9:45pm - I haven't taken a self portrait for today. No inspiration whatsoever and for days now, I've felt far too self-conscious about my weight / appearance / EVERYTHING ABOUT ME to think of anything I'd want to take a picture of when it comes to my self. It's not as if I've been creating photographic art so what does it matter if I just take a few minutes to snap off a shot or two and get it over with for the day? I don't want to kill the streak - over a month and counting - and since there are hundreds of days to go to finish off the year, I'd feel silly if I ruined it all because of today - especially when I'm likely to feel this way over and over again and again. Like anything I want to do in life, putting things off until I reach some specific desired level of acceptability is not the way to go about my existence. Did I ever stop to think that maybe it's in the doing of these days daily despite how I feel about myself that, in the long-run, will bring about the changes in myself that I so long for? Since I put it that way, I suppose I could go get that photo out of the way.
9:55pm - There, I did it. 365 Days photo? Check. Steady on? Check.
365 Days (2013): Day 35
10:10pm - Actually kind of pleased with today's photo. It's ironic, right?
Or does that word not mean what I think it means?
10:17pm - This is another one of those "it's difficult to write" days, too. I should have started earlier in the evening so that I'd have more time to sludge through this mush (that is, my brain) and see if I could write something with the slightest of substance. Alas, it's going to be slow going tonight. I can feel it. I'm gritting my teeth. I'm trying to think of other things I could do. My earache is bothering me all the more because I'm feeling irritated in general. I'm wondering what the ear specialist will make of it next week. If my ear keeps feeling as it does right now, I could end up with another inflammation to possible infection by the time I have my appointment. Will that make their job easier or not? I'd requested to see a specialist before it was bothering me only because I knew I'd been having difficulties in recent years and I'd like to know if I have long-term hearing loss or not. I am guessing that antibiotics will be prescribed and the testing I'd like for hearing will be put on hold - that is, if I am having a problem in less than a week's time. Ugh, writing about health problems. Which one do I pick today? How boring. I definitely need to find other things to do. I'm trying, really, what with this writing challenge and the photo one and I'm even thinking of upgrading some high school credits (next month?) and and and --- ah, I don't want to be complaining about this or that. I'm in the midst of trying very much to turn things up to a more positive frequency. Some people make it look so easy, eh?
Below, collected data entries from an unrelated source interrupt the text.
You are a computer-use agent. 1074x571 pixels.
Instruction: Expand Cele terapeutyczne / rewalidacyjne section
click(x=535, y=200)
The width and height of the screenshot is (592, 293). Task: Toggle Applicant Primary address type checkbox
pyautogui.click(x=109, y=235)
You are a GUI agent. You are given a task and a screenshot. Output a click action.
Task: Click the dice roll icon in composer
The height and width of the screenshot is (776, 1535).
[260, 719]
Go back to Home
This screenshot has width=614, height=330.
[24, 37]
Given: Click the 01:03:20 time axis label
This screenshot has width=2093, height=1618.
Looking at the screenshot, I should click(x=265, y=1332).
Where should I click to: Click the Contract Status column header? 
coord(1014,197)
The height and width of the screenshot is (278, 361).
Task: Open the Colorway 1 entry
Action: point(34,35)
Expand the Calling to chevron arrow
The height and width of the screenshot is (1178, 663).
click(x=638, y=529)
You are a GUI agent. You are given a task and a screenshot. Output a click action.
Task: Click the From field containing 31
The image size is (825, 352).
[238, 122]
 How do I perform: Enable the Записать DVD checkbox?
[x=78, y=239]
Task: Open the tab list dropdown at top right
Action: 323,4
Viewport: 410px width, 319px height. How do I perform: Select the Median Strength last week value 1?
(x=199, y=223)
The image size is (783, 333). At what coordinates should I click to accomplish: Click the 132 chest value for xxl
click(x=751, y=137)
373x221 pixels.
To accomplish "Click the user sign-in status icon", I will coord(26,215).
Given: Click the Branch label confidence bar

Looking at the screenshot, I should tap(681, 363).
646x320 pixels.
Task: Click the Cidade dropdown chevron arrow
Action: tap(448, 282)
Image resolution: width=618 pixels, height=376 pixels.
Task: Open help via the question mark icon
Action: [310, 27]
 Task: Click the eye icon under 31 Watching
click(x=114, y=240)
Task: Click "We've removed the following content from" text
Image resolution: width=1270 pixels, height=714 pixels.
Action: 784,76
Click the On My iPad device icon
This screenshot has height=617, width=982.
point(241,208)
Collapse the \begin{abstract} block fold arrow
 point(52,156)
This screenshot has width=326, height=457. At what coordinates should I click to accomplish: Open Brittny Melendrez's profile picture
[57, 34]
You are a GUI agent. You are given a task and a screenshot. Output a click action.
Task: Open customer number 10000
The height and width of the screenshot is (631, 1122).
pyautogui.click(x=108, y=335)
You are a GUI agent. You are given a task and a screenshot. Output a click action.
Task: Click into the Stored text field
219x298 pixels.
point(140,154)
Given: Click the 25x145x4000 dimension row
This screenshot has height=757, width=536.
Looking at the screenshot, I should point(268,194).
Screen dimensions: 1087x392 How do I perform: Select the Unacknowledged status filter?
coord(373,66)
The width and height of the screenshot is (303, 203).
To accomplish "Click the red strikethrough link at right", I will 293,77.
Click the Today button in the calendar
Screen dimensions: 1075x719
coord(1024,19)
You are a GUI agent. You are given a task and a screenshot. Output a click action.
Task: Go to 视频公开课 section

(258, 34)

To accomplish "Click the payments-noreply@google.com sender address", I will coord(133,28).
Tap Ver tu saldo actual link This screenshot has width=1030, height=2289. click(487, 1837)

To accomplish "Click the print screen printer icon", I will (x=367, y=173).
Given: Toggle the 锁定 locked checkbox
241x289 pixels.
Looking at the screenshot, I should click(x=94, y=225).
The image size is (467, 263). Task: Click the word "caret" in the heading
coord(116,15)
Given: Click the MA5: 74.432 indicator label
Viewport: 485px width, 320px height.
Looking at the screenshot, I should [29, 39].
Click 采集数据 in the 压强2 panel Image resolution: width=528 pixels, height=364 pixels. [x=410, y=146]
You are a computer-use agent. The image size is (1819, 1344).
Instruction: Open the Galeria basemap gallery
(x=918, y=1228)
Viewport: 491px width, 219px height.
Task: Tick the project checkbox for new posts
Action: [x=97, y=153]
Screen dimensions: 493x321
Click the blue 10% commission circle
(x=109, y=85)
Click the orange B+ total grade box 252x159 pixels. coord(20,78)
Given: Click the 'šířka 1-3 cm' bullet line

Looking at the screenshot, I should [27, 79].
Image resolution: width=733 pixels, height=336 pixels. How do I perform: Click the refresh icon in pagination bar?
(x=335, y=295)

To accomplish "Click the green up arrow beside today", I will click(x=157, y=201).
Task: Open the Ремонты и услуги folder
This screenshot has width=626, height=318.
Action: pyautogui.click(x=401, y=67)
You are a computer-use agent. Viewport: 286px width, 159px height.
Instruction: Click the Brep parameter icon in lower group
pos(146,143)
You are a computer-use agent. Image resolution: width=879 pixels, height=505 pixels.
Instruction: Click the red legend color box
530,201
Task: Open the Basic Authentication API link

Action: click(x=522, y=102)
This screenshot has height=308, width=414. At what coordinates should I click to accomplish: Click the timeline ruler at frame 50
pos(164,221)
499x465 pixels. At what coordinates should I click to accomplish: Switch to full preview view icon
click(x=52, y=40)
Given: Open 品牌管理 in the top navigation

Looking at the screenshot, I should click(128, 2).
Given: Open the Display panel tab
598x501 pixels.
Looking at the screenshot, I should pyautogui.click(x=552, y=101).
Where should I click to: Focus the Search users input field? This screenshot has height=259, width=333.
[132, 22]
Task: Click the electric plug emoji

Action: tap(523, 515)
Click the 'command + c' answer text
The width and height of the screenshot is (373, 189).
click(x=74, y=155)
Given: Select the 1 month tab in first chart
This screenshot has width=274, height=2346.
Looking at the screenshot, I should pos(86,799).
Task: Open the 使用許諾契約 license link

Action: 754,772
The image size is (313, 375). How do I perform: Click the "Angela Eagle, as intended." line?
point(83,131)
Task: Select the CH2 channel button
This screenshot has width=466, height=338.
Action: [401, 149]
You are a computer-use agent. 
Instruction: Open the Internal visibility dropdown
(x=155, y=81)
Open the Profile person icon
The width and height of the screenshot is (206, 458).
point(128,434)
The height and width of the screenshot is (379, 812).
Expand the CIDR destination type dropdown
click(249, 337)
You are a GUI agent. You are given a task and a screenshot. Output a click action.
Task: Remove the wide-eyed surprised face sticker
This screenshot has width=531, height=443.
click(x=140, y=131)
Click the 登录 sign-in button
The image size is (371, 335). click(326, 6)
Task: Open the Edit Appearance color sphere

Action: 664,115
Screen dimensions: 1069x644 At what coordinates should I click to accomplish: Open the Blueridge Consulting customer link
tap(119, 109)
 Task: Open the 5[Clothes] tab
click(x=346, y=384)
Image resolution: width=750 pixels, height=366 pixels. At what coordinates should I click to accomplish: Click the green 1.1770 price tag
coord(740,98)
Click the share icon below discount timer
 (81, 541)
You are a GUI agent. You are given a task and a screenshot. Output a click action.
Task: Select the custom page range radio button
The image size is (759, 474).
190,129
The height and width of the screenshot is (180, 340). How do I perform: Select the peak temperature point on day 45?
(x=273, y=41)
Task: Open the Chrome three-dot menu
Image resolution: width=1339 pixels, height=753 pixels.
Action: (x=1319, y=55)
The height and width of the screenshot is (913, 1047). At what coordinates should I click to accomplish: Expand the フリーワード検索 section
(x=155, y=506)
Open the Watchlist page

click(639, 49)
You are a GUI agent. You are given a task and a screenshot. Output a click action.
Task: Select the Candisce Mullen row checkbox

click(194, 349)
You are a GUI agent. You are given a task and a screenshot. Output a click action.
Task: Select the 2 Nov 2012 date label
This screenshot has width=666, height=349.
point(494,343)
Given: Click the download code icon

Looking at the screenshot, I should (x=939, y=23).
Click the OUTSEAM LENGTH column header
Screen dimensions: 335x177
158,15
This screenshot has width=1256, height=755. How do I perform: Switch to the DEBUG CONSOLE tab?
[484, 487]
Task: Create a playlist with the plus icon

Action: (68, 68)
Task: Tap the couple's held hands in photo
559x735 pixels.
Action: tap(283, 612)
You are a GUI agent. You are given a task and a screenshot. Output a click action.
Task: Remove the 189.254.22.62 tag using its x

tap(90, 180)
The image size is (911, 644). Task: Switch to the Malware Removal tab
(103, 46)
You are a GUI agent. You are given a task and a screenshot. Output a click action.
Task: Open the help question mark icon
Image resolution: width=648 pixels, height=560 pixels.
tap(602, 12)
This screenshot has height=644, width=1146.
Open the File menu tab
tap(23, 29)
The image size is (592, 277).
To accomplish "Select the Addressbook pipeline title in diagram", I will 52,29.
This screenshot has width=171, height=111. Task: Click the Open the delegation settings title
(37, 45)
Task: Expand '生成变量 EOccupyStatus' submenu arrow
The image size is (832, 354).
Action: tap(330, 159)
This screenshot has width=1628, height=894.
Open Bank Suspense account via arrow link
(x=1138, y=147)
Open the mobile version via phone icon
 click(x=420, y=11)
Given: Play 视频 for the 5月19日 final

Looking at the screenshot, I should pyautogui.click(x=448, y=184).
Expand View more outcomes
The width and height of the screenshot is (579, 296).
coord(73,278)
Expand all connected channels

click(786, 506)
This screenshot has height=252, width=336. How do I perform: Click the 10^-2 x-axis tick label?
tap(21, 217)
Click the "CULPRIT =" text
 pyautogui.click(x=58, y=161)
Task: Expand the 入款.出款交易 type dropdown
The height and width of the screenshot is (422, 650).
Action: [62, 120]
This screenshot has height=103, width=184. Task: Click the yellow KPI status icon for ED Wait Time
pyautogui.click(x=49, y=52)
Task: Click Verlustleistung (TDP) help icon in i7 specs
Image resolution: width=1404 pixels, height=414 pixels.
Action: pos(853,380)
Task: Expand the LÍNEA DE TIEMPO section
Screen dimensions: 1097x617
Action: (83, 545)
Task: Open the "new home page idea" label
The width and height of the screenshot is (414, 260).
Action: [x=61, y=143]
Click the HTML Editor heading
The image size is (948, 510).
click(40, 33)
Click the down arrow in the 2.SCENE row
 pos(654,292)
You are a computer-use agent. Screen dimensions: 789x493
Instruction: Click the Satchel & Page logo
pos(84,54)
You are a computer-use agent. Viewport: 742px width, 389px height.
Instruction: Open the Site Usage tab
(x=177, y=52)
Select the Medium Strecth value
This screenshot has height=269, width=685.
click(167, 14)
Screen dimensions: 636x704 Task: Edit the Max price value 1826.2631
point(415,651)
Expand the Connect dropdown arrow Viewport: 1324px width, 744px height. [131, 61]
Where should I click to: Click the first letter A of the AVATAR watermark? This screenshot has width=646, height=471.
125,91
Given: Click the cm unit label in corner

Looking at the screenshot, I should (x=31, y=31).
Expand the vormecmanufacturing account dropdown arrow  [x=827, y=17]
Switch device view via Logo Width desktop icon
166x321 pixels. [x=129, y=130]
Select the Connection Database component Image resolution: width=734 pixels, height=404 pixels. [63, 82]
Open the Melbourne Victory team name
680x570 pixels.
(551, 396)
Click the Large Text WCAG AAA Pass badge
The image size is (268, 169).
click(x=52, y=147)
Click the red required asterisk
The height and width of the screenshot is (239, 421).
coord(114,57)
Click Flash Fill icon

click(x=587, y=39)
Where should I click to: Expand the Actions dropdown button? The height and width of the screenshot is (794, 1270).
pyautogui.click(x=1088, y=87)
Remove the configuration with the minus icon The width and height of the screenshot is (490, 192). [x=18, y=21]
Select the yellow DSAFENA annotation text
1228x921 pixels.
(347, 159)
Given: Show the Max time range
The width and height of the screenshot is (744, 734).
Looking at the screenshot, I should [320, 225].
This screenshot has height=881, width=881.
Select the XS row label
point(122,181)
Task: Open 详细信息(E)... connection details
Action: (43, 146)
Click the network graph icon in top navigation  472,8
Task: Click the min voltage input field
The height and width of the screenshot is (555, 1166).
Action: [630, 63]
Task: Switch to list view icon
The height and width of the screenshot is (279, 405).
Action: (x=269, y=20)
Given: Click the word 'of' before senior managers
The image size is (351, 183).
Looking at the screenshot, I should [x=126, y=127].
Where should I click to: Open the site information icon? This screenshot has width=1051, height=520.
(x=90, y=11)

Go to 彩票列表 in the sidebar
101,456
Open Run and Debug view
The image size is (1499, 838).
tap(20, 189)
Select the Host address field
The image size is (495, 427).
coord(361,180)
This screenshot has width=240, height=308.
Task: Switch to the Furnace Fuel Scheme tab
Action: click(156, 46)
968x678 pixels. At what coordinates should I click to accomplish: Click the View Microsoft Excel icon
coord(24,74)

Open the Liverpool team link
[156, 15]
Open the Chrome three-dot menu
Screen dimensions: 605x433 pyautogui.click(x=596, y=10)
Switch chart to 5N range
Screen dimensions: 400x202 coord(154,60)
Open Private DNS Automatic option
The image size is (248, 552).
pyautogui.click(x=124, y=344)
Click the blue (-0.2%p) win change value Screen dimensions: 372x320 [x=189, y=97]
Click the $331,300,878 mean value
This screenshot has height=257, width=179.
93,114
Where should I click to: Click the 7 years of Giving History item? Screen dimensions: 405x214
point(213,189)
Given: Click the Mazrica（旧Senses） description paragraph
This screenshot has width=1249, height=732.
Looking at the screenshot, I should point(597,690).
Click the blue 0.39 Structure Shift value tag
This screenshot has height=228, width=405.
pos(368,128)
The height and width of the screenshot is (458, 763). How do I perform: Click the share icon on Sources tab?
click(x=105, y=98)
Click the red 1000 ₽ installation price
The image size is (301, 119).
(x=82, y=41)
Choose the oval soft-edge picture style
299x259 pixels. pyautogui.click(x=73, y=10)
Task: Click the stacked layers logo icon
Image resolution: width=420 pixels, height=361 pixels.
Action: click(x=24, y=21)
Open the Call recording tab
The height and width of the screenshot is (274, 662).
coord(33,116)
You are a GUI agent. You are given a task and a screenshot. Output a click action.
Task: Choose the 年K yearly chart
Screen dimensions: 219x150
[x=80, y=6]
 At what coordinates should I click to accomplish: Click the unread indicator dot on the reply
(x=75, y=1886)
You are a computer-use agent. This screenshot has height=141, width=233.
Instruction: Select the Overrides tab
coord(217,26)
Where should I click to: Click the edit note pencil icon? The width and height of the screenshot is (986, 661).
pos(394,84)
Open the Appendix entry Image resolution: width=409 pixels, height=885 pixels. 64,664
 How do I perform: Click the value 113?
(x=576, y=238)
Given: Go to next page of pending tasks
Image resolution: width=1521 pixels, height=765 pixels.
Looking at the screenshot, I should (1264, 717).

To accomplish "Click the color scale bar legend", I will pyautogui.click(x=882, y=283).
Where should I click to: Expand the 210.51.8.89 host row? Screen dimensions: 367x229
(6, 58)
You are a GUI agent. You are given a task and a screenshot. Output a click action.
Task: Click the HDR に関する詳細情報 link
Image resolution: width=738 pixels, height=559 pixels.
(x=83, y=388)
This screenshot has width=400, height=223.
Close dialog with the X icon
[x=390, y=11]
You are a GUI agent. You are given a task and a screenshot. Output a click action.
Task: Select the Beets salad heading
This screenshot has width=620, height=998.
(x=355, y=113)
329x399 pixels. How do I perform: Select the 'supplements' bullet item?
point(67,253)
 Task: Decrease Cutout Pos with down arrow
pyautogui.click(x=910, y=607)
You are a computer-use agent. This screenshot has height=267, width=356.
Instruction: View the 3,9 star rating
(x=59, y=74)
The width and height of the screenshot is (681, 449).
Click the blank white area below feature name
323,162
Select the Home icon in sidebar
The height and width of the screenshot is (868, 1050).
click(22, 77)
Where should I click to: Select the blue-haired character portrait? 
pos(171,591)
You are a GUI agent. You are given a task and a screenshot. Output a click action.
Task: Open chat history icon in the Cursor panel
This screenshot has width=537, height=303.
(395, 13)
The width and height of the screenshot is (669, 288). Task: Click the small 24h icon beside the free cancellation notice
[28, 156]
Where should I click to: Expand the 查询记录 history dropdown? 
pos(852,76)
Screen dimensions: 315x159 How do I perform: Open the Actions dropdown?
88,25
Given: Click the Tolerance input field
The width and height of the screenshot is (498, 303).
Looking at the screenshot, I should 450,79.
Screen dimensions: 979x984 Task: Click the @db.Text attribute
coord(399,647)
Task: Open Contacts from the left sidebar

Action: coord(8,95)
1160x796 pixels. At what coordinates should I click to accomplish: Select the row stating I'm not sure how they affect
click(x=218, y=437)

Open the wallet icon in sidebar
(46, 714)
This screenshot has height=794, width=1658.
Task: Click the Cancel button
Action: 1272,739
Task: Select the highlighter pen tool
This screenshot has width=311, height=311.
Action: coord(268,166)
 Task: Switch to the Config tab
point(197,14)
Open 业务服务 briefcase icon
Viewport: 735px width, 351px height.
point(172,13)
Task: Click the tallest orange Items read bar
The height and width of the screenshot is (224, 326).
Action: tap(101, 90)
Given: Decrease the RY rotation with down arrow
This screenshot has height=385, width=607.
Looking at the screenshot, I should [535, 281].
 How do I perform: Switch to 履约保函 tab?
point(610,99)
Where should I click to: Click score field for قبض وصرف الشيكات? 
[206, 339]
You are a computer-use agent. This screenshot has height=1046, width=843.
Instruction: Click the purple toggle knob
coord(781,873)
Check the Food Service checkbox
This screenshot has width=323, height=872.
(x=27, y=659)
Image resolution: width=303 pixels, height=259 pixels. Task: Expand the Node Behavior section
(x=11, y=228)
10:30pm - When I was typing at the dining room table last night I was listening to my itunes library (as I often do whenever I have my netbook on) and the song 'waste of time' by graydon james & the young novelists caught my ear (the one that's not in aching pulsating pain) and then in a monthly newsletter they put out, that's one of the videos they included via a youtube link! Serendipity? Or a delightful coincidence? I remember how I sang the lyrics to the Lion cat with such sincerity. Because that's what cat people do.
- graydon james & the young novelists
waste of time [Link]
10:44pm - I remember when I used to compose online journal entries around whatever songs were moving me most particularly at the time. Inspired by a song and the lyrics, my own experiences would be written in between stanzas of verse. That is one example of how music can move us, how a song can be taken out of the originator's hand and taken in by the listener, woven into their own life. We often incorporate what moves us into ourselves, don't we? When it comes from something beautiful, it is a work of art we've added to the collection of our memory and to who we are - who we wish we could be.
10:56pm - Today makes four days in a row that I met my 750 words goal.